- [STATED PROBLEM 1] In the forum thread about casting lexan, what product does Mark suggest for making the mold?
- [STATED PROBLEM 2] Return a verbatim passage from the lexan casting thread, beginning at the words "# casting lexan?" and stopping after "lexan? Thanks, Clayton.".

- [TEXT EXCERPT]
============
# casting lexan?



## claytonhaske (Apr 16, 2010)

I have a few esko style diving lips, and i want to make more of them. Has anyone ever casted lexan? Thanks, Clayton.


----------



## All Eyes (Jul 28, 2004)

Interesting question. That would be great for making built in line tie lips.


----------



## "Big" mark the shark (Jan 21, 2010)

You can use the alumilite RTV to make the mold. and to cast the lip use amazing clear cast.That stuff is great you can also use it as a top coat.I did this to make some lips from a 7 1/2" grandma bait turn out great.I hope this helps you out Clayton.


----------



## claytonhaske (Apr 16, 2010)

[quote="Big" mark the shark;1501780]You can use the alumilite RTV to make the mold. and to cast the lip use amazing clear cast.That stuff is great you can also use it as a top coat.I did this to make some lips from a 7 1/2" grandma bait turn out great.I hope this helps you out Clayton.[/quote]

Mark, how long did the clear cast take to "set up" on the diving lips you made??? I read it takes 24 to 36 hours to cure all the way when used as a top coat. Thanks again, Clayton.


----------



## "Big" mark the shark (Jan 21, 2010)

It did take a while lol that being the down side.But it did turn out very nice.


----------



## All Eyes (Jul 28, 2004)

Thanks for the info Mark! May have to give it a try


----------
============
- [INFORMATION PROVIDED]

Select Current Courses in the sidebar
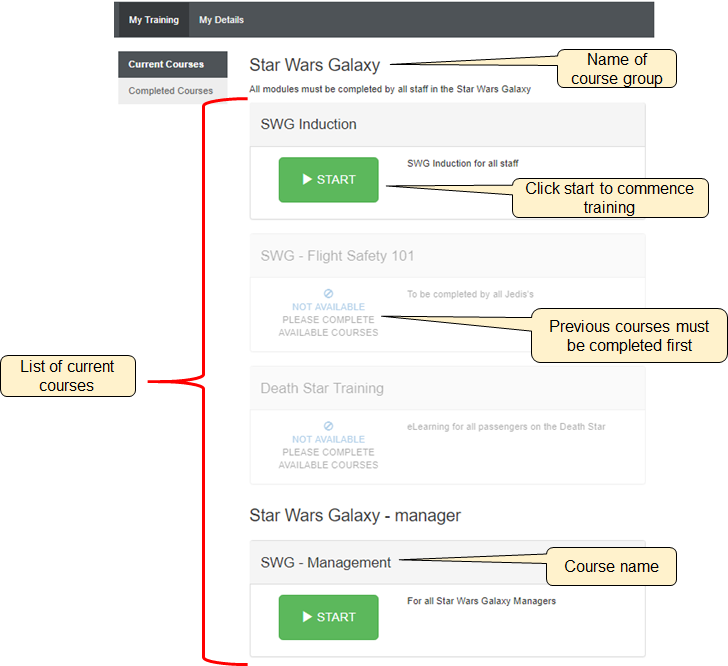(x=166, y=64)
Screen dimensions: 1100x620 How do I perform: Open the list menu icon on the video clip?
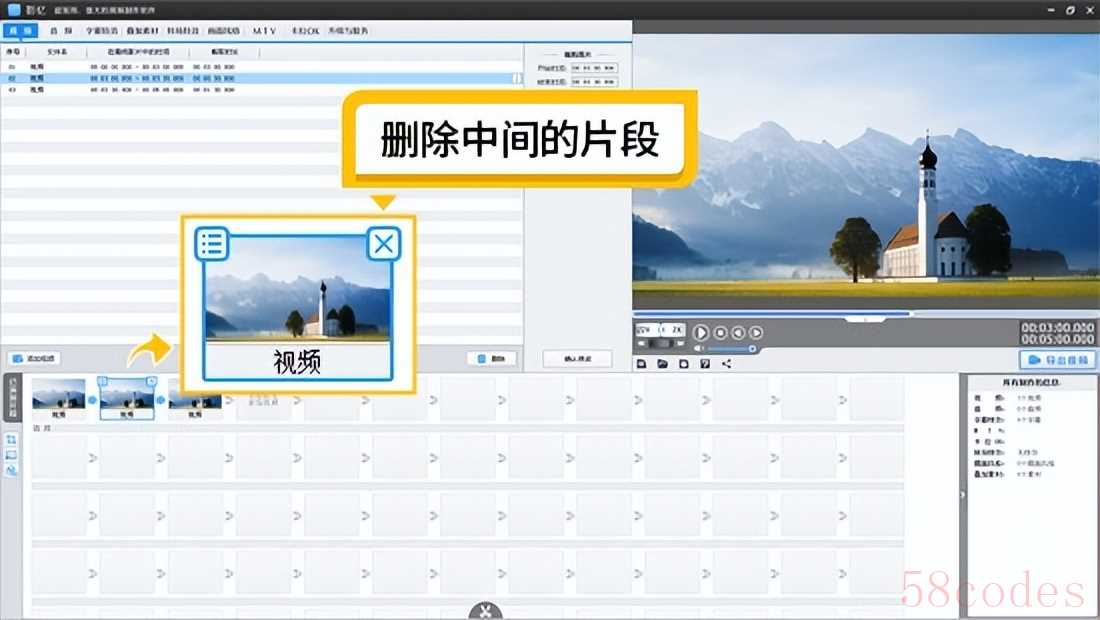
============
- [TASK SOLUTION 1] Alumilite RTV.

- [TASK SOLUTION 2]
# casting lexan?



## claytonhaske (Apr 16, 2010)

I have a few esko style diving lips, and i want to make more of them. Has anyone ever casted lexan? Thanks, Clayton.